Fortunately, testing this functions was pretty easy, since you just need to check for a boolean.
it("should return true for 2", function () {
expect(primeTester(2)).to.equal(true);
});
it("should return true for 3", function () {
expect(primeTester(3)).to.equal(true);
});
it("should return false for 4", function () {
expect(primeTester(4)).to.equal(false);
});
it("should return true for 5", function () {
expect(primeTester(5)).to.equal(true);
});
it("should return false for 6", function () {
expect(primeTester(6)).to.equal(false);
});
it("should return true for 7", function () {
expect(primeTester(7)).to.equal(true);
});
it("should return false for 637", function () {
expect(primeTester(637)).to.equal(false);
});
it("should return true for 641", function () {
expect(primeTester(641)).to.equal(true);
});
And that looks something like this:
2. Writing a simple, naive implementation
Now that I have some tests, it’s easy to first try to solve the problem and then optimize and refactor. For my initial implementation, I just went through all the number lower than n and then used the modulo operator to see if the number was divisible by only 1 and itself. In order to save us from some unnecessary operations, we’ll limit the number to Math.sqrt(2). The reason for using Math.sqrt(2) is that it’s impossible for a number to be divisible by a number that is higher that its square root.
var primeTester = function (n) {
if (typeof n !== 'number' || n < 1 || n % 1 !== 0) {
return false;
}
for (var i = 2; i <= Math.sqrt(n); i += 1) {
if (n % i === 0) return false;
}
return true;
};
Yey! It works! How about we make this better.

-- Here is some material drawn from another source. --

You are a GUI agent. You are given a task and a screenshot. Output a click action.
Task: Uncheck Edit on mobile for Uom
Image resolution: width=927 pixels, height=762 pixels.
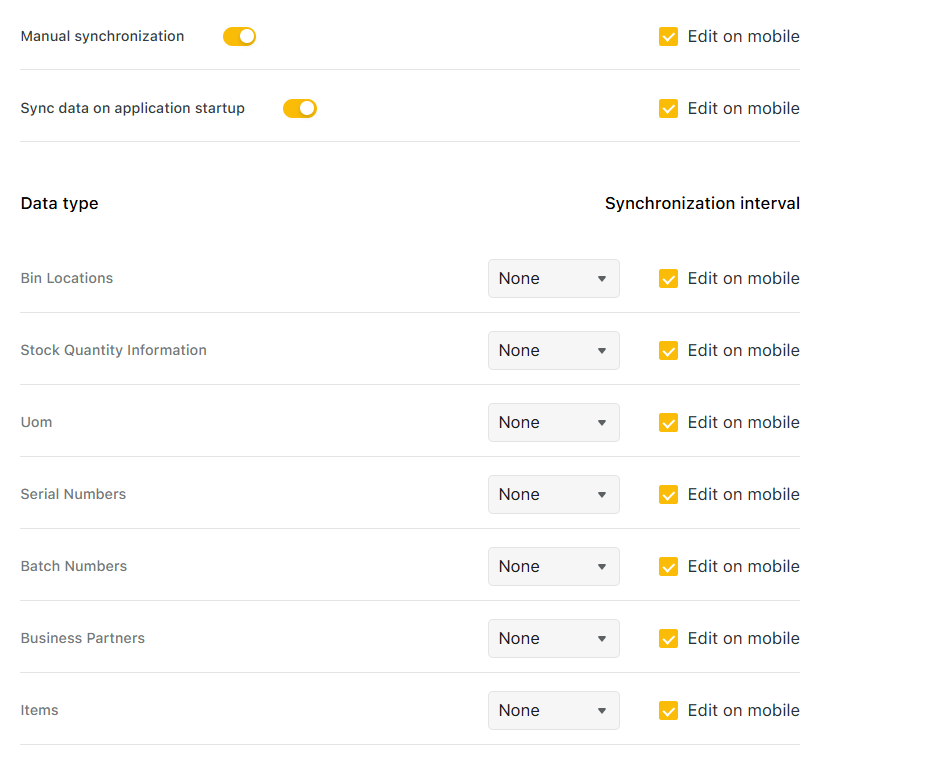point(669,423)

3. Optimizing with primeSieve
The problem with our solution is that it goes over many numbers that we don’t have to go over. If a number is not divisible by 2, it’s certainly not divisible by 4, 8, 12, etc. In reality, we only need to check if that number is divisible by other prime numbers. In order to test whether 11 is prime, we only need to check if it’s divisible by 2, 3, 5, and 7. Actually, following our rule that we only need to test it against number that are lower than it’s square root, we only need to check it against number than are lower than 3.31 (11’s square root).
In order to get all the prime numbers, we can use the Sieve of Eratosthenes to find all prime number up to Math.sqrt(n).
The way the siege of Eratosthenes works is that it creates an array with all the numbers up to n and goes through each one, removing all the numbers divisible by n. After it’s gone through all the array with n = 2, it increases n by 1 and loops through all the numbers again. When we do this for every number up to n, we get all the prime numbers up to n, since they’re not divisible be any number before them.
var primeSieve = function (n) {
var numbers = range(2, n + 1);
var loopThroughN = function (numberIndex) {
var localN = numbers[numberIndex];
if (n === localN || numberIndex >= numbers.length) {
return numbers;
}
for (var i = 0; i < numbers.length; i += 1) {
if (numbers[i] !== localN && numbers[i] % localN === 0) {
numbers.splice(i, 1);
}
}
return loopThroughN(numberIndex + 1);
};
return loopThroughN(0);
};
Using this sieve, we can now change our function so that it only divides our number by other prime numbers, minimizing the number of operations it needs to do.
var primeTester = function (n) {
if (typeof n !== 'number' || n < 1 || n % 1 !== 0) {
// n isn't a number or n is less than 1 or n is not an integer
return false;
}
var primes = primeSieve(Math.floor(Math.sqrt(n)));
for (var i = 0; i < primes.length; i += 1) {
if (n !== primes[i] && n % primes[i] === 0) return false;
}
return true;
};
If you want to make this function even faster, you can use the sieve of Atkin to make the lookup of prime numbers even faster!
Does it pass the test?
And that’s the sweet, sweet green sound of success!